Unless the tenant and landlord can come to an
agreement as to an exit strategy, the landlord can
apply to the court and the guarantor’s personal
assets could be forcibly sold through a court order
to recover any outstanding amount.
For example, a company (tenant) signs up to a five
year lease in a new shopping centre, and the
shareholder, who owns a house in their own name
valued at $450,000, has provided a personal
guarantee to the landlord.
After two years it is evident that the business is not profitable and the
decision is made to cease trading and exit the
premises. As the lease still has three years to run,
the tenant is liable for the remaining three years of
rental payments and operating costs; and is only
limited by the landlord’s obligation to take all
measures to mitigate the tenant’s losses by
securing a replacement occupant.
Let’s assume the landlord agrees that the tenant
may exit, on the condition they pay $200,000 to
cover six months’ rent, legal fees and agent’s fees
to find a new tenant. As might be expected with a
financially challenged business, the tenant simply
has no money to cover this payment. The landlord
has the legal right to apply to the court to liquidate
the tenant.
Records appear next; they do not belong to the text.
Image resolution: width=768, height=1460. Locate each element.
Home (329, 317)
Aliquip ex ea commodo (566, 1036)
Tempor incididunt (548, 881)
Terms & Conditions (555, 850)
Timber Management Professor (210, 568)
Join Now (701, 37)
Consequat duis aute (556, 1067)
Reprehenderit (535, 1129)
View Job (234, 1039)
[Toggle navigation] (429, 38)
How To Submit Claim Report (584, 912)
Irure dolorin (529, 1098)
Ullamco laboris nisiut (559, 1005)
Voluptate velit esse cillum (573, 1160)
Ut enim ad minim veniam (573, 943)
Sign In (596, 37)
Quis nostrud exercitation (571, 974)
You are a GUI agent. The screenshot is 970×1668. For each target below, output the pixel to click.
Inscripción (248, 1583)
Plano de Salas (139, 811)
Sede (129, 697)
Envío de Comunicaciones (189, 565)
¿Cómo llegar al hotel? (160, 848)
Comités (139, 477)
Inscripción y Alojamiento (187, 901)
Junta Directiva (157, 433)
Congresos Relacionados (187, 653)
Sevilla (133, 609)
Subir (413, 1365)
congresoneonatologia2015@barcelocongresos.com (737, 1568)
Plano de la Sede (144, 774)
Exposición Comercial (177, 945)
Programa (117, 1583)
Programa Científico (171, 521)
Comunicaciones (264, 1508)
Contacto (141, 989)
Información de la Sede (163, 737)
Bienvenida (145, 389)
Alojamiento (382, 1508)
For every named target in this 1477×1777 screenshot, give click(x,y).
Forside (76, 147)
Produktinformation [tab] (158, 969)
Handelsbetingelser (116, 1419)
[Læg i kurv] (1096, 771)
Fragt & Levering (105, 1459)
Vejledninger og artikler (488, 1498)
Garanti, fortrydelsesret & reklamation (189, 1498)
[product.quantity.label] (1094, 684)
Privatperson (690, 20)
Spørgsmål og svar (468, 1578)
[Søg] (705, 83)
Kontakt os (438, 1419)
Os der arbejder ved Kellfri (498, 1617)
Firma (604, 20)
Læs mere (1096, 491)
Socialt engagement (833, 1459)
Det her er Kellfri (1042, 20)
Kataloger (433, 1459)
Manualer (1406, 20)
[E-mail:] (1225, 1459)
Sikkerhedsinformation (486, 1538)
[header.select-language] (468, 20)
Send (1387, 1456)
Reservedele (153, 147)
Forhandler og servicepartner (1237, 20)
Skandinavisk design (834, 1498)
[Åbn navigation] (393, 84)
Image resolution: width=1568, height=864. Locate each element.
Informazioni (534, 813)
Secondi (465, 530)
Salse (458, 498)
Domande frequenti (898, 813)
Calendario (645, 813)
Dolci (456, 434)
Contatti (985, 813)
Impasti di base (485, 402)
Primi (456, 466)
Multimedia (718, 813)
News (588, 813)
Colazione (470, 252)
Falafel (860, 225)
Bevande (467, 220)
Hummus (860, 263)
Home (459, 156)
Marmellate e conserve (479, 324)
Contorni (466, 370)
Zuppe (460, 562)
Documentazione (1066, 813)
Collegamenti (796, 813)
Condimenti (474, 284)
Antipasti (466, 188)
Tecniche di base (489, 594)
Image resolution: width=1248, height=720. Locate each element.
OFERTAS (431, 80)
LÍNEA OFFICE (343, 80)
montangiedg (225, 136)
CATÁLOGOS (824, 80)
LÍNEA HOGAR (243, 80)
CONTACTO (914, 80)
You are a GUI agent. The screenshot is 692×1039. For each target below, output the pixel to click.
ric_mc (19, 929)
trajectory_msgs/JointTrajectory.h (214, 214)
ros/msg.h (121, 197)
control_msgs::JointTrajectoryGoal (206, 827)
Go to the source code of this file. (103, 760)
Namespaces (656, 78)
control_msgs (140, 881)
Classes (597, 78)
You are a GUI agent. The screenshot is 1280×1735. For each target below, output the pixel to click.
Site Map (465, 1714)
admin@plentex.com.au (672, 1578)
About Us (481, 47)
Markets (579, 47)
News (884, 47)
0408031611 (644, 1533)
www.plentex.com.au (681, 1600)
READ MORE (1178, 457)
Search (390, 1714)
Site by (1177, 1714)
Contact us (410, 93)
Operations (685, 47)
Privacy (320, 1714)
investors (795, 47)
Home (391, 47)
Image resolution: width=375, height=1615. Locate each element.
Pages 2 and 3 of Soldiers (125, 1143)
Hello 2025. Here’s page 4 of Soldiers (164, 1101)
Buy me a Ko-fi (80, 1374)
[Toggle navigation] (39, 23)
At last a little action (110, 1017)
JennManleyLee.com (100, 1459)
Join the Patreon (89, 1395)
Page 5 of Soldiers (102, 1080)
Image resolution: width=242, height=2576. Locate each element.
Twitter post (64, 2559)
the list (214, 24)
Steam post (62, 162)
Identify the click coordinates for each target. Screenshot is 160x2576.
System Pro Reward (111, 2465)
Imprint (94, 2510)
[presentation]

As the shareholder has provided a
personal guarantee to the landlord, the
shareholder could lose their home to meet the
$200,000 liability.
In practical terms, when negotiating a lease, a
landlord will always want to include a personal
guarantee as part of the lease. If the requirement
for a personal guarantee seems unreasonable,
based on the tenant’s circumstances (financial
position etc), the tenant should push back on the
requirement, given the potential for loss. The result
will ultimately depend upon the bargaining power
of each party, such as how desperate the landlord
is to secure a tenant, or how much a tenant wants
to operate in a particular location.
So beware when signing a personal guarantee
whether for your own business or someone else’s,
you may be putting at risk more than you
anticipate. Legal advice should be obtained to
determine the best course of action to protect your
assets when entering into such an agreement.